*** Text segment

The simulated coverage area for KEC contains 6 APs and 450 MSs, and the paths taken by MSs are limited to hallways and the atrium. There are three groups of users, i.e., Students, Graduate Students, and Faculty/Staff, with each having a different type of mobility behavior. For example, Students mostly move between the atrium, the cafe, and the computer lab. In addition, Students move in and out of the classrooms during the last ten minutes of each class hour between 8 AM and 6 PM. In contrast, Graduate Students mainly move between their offices, the atrium, and the computer lab. Finally, Faculty/Staff moves mainly between their offices and the atrium. All MSs move at a pedestrian speed of 1.5 m/s.

The coverage area for Portland (indicated by the dotted line) contains 40 APs and 4,500 MSs and the paths taken by MSs are limited to sidewalks. The results for Portland were generated based on nine different groups of users. Nomadic represents a group of MSs that can move anywhere, any time within the simulated area. The next four groups represent Commuters who work in each of the four quadrants or regions, i.e., C-I, C-II, C-III, and C-IV in Fig. 7(b), and are likely to travel long distances (i.e., 15–20 blocks) to work. Moreover, these groups of MSs only move between 6 AM to 10 AM and 6 PM to 10 PM. The last four groups represent Residents who live in each of the four regions, i.e., R-I, R-II, R-III, and R-IV in Fig. 7(b). These groups of MSs tend to stay at their homes most of time (several hours) but when they move they are likely to only move within few blocks (5–10 blocks) from their homes.

******
*** Material

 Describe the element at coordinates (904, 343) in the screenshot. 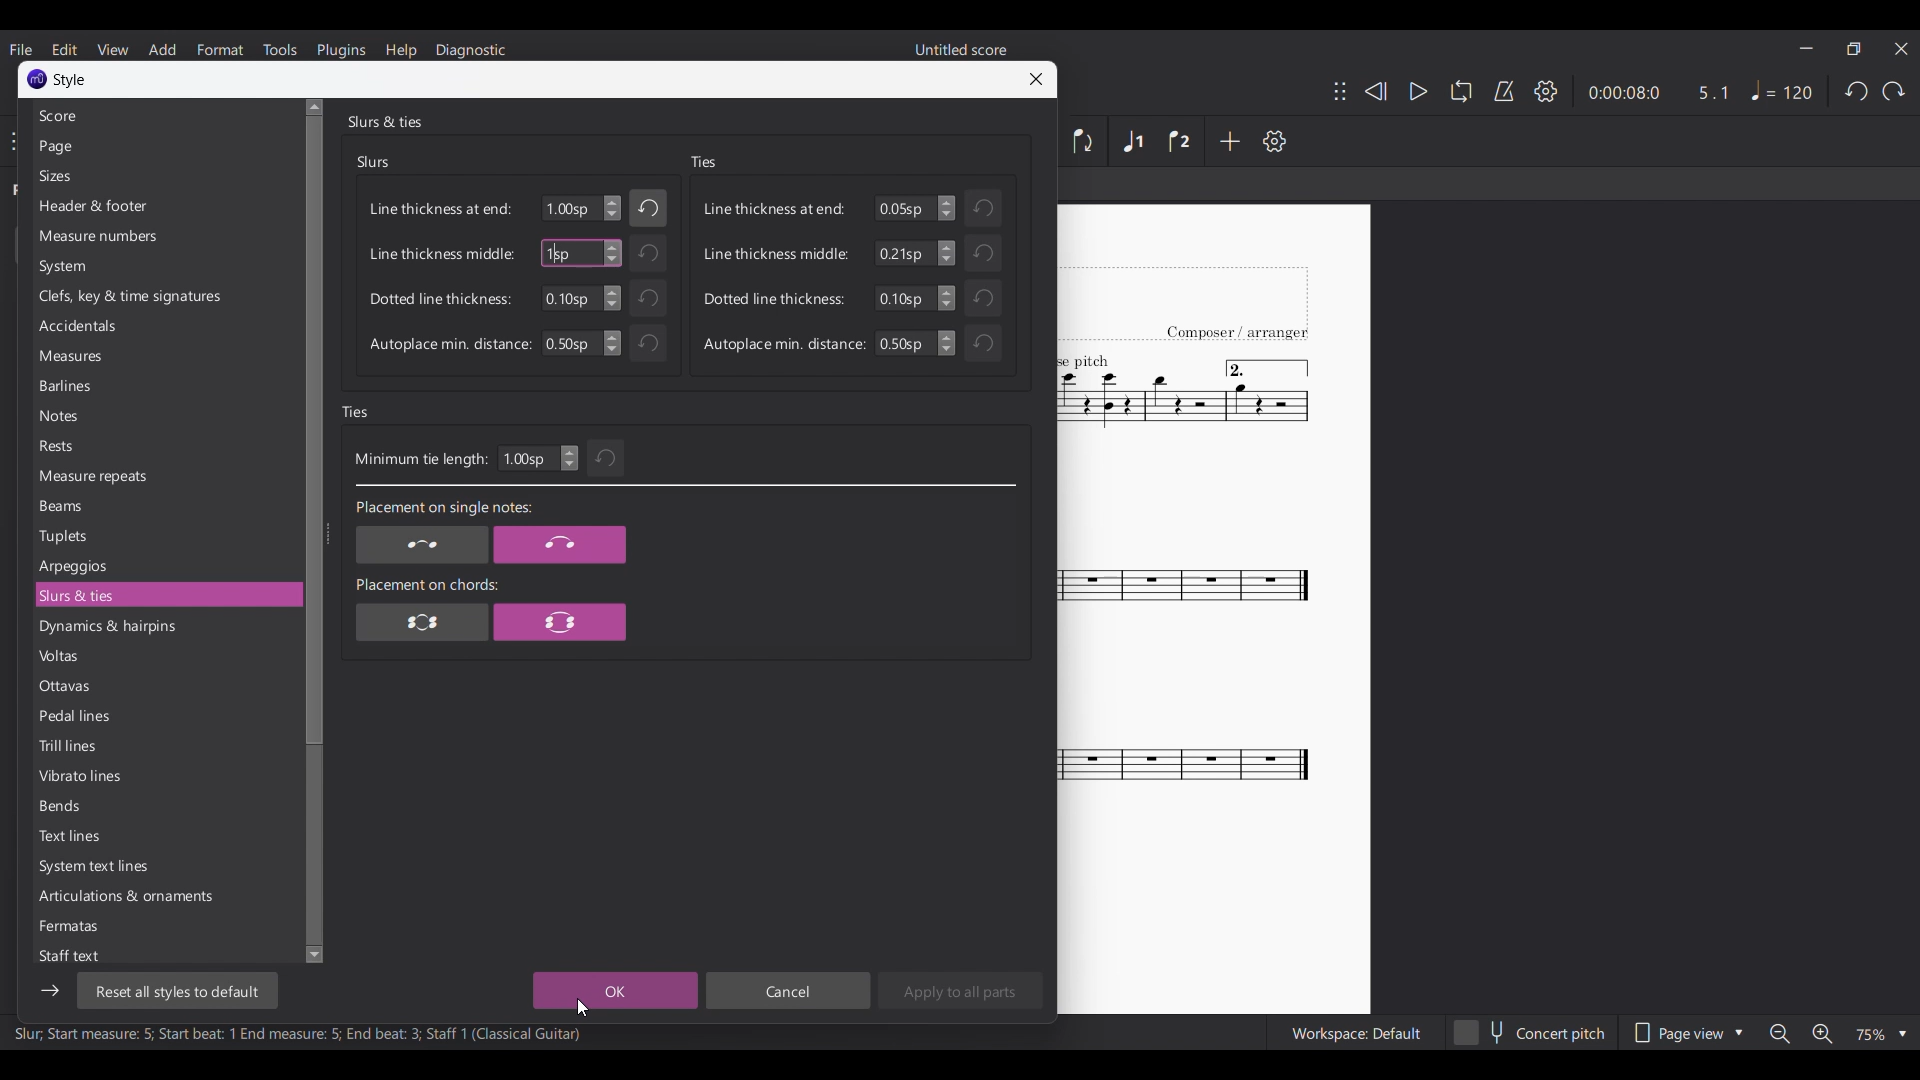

******

**Stated problem**: Please pull out the passage on the KEC and Portland coverage simulations from above and reproduce it in full, word for word.

**Output of the task**:
The simulated coverage area for KEC contains 6 APs and 450 MSs, and the paths taken by MSs are limited to hallways and the atrium. There are three groups of users, i.e., Students, Graduate Students, and Faculty/Staff, with each having a different type of mobility behavior. For example, Students mostly move between the atrium, the cafe, and the computer lab. In addition, Students move in and out of the classrooms during the last ten minutes of each class hour between 8 AM and 6 PM. In contrast, Graduate Students mainly move between their offices, the atrium, and the computer lab. Finally, Faculty/Staff moves mainly between their offices and the atrium. All MSs move at a pedestrian speed of 1.5 m/s.

The coverage area for Portland (indicated by the dotted line) contains 40 APs and 4,500 MSs and the paths taken by MSs are limited to sidewalks. The results for Portland were generated based on nine different groups of users. Nomadic represents a group of MSs that can move anywhere, any time within the simulated area. The next four groups represent Commuters who work in each of the four quadrants or regions, i.e., C-I, C-II, C-III, and C-IV in Fig. 7(b), and are likely to travel long distances (i.e., 15–20 blocks) to work. Moreover, these groups of MSs only move between 6 AM to 10 AM and 6 PM to 10 PM. The last four groups represent Residents who live in each of the four regions, i.e., R-I, R-II, R-III, and R-IV in Fig. 7(b). These groups of MSs tend to stay at their homes most of time (several hours) but when they move they are likely to only move within few blocks (5–10 blocks) from their homes.